--- Supplied data Enclosed Below ---
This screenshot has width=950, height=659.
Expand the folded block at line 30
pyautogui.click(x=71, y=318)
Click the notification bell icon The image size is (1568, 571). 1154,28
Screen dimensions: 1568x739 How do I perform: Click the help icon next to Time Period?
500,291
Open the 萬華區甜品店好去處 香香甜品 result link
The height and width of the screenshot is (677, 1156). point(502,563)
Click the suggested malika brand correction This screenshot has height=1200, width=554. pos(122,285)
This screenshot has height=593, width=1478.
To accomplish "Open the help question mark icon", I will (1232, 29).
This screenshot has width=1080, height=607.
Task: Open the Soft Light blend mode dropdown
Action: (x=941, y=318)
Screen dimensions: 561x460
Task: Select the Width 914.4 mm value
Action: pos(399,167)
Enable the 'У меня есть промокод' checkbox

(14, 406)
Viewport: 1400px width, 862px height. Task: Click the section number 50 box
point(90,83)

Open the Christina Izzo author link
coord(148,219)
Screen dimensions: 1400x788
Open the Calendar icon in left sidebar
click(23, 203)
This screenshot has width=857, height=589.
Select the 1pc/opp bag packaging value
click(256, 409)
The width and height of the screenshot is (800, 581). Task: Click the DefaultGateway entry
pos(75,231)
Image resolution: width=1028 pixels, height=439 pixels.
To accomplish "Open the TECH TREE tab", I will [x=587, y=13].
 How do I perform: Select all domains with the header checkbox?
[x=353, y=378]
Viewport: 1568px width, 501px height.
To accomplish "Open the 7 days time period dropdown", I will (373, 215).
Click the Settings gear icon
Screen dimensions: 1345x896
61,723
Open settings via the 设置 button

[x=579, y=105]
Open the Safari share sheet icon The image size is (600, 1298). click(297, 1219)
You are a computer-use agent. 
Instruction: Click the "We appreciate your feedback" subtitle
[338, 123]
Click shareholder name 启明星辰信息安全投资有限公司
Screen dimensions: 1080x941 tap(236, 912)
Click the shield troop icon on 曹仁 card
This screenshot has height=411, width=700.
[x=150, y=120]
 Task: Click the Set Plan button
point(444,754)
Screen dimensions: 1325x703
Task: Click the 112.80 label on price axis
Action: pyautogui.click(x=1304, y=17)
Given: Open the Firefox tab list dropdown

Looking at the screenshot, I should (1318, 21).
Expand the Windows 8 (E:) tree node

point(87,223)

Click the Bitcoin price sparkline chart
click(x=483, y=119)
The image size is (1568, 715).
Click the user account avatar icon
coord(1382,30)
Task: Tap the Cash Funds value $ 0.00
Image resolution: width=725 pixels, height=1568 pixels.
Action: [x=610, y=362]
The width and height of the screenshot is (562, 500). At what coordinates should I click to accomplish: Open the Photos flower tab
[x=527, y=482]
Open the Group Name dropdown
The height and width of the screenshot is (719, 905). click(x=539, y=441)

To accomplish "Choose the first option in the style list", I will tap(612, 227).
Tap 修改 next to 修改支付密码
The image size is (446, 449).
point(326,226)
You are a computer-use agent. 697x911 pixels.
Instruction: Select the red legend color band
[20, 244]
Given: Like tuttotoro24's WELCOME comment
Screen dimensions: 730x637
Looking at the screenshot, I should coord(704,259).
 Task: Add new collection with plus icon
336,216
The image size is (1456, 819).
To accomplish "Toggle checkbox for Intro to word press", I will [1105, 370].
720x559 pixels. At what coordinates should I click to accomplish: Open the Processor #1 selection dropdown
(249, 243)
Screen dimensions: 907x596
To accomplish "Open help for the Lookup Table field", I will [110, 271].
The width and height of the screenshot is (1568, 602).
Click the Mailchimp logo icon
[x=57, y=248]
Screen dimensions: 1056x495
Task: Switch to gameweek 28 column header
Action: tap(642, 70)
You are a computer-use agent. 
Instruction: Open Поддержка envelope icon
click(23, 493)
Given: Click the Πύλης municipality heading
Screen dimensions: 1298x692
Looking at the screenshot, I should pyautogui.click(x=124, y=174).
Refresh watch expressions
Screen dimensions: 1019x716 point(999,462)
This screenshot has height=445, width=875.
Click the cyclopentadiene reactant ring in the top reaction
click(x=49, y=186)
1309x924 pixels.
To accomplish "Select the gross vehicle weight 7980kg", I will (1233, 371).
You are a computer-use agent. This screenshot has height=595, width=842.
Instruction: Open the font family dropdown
--- End of Enclosed Supplied data ---
## Work request
If a line of the data contains "computer", copy it out.

## Task solution
You are a computer-use agent. 
You are a computer-use agent. 697x911 pixels.
You are a computer-use agent. 
You are a computer-use agent. This screenshot has height=595, width=842.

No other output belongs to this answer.